The Bank of England has announced that the base rate of interest will remain unchanged, at 0.5%, for the forth consecutive month. The news was welcomed by debt management specialists, since financial stability and lower mortgage costs will help financially overcommitted consumers.
There are many tens of thousand of indebted consumers that have signed on to a Debt Management Plan, or an IVA, in the wake of the current recession. Anything that can be done to keep their necessity expenses to a minimum can only help them to clear their unsecured debts.
The bank went on to say that they have no plans to increase the quantitative easing scheme, which is where the bank effectively creates money with which to buy bonds in a hope that this will stimulate the recessed economy. The current plan is to inject £125 billion into the economy, and they are only £15 billion short of achieving that aim. It was widely thought that the Bank’s Monetary Policy Committee would extend the scheme up to £150 billion, without consulting with the Treasury; however it appears that this is not the case.

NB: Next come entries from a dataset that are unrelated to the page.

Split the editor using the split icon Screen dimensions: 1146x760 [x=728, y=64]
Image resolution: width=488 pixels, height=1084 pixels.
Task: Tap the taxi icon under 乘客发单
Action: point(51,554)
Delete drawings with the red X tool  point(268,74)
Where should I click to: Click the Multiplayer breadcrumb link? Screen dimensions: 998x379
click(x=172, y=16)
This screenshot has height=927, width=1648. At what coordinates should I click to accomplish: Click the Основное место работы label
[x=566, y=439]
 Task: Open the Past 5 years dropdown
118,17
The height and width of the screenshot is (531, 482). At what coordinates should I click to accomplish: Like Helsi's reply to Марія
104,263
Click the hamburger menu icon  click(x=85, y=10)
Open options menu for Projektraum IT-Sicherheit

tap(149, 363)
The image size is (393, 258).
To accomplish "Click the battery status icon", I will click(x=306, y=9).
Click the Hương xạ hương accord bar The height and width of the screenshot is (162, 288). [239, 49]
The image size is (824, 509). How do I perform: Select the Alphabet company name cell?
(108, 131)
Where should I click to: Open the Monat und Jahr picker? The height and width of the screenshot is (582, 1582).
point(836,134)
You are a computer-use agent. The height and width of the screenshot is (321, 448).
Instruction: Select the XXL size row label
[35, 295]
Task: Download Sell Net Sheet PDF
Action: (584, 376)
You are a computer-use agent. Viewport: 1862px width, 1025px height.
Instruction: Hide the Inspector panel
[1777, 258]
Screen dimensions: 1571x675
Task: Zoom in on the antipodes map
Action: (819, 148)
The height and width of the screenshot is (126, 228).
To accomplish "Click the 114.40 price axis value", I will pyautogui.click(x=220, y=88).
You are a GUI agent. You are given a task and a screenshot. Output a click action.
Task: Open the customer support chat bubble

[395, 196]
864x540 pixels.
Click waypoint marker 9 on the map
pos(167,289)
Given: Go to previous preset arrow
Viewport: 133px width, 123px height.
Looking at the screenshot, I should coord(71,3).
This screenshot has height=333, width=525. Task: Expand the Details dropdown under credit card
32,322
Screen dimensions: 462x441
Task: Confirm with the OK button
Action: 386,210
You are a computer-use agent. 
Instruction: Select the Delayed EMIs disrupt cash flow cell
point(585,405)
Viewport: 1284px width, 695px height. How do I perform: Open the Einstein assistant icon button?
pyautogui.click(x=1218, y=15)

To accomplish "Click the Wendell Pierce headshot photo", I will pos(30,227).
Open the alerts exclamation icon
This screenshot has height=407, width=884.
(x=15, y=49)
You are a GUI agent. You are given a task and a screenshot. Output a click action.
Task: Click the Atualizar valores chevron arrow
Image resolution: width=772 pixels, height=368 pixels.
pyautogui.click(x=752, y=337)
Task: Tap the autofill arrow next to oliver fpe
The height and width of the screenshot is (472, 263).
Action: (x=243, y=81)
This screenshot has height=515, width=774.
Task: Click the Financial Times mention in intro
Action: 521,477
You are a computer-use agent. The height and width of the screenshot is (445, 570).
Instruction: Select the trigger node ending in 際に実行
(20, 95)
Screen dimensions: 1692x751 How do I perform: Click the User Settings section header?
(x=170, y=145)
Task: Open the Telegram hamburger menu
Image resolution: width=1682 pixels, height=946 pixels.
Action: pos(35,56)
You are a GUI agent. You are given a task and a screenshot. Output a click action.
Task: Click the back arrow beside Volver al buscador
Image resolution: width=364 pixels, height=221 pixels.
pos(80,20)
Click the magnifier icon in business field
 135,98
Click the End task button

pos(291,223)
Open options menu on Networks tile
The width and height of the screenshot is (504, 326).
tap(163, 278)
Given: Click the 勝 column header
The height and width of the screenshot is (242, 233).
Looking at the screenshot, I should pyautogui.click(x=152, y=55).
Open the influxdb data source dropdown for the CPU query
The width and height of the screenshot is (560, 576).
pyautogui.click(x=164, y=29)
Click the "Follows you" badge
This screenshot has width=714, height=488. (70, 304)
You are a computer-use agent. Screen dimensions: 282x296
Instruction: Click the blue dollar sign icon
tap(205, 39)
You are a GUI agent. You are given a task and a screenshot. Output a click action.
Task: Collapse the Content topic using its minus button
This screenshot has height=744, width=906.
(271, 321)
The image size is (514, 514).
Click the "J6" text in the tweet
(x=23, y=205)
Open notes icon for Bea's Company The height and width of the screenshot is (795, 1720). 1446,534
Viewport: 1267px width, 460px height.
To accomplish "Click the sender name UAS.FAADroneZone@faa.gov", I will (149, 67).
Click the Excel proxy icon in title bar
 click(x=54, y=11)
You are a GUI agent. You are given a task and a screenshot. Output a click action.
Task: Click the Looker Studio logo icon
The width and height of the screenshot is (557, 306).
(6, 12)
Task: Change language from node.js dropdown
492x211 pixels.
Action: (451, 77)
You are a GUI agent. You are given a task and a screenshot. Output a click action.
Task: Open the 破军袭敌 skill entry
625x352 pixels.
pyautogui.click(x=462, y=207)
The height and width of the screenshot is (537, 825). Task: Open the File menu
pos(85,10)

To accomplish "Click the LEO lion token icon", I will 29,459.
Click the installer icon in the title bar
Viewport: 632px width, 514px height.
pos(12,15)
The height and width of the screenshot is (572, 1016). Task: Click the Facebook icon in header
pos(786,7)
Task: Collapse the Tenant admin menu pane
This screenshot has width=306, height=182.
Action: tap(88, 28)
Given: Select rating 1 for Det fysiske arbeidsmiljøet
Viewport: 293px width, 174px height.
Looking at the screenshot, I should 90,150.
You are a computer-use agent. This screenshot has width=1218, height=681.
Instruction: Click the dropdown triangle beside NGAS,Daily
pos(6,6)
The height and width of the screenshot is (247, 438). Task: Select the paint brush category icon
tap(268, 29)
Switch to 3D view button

The bank did not extend the quantitative easing scheme this month because they want to see if the scheme has had any effect on the economy. The British Chambers of Commerce (BCC) was unhappy about the decision, and thought the bank should have used the extra money that it has available as an economic stimulus. The BCC called for the government to extend the scheme up to £200 billion.
Earlier in the week, the BCC business group said that the UK has now seen the worst of the recession, but added that talk of the green shoots of recovery was perhaps a little premature. The latest official figures showed that the UK economy shrank by 2.4% in the first quarter of 2009, which is a record for more than 50 years.
In addition to this, the jobless total rose to 2.26m in the period February to April, which is the highest it has been since the end of 1996.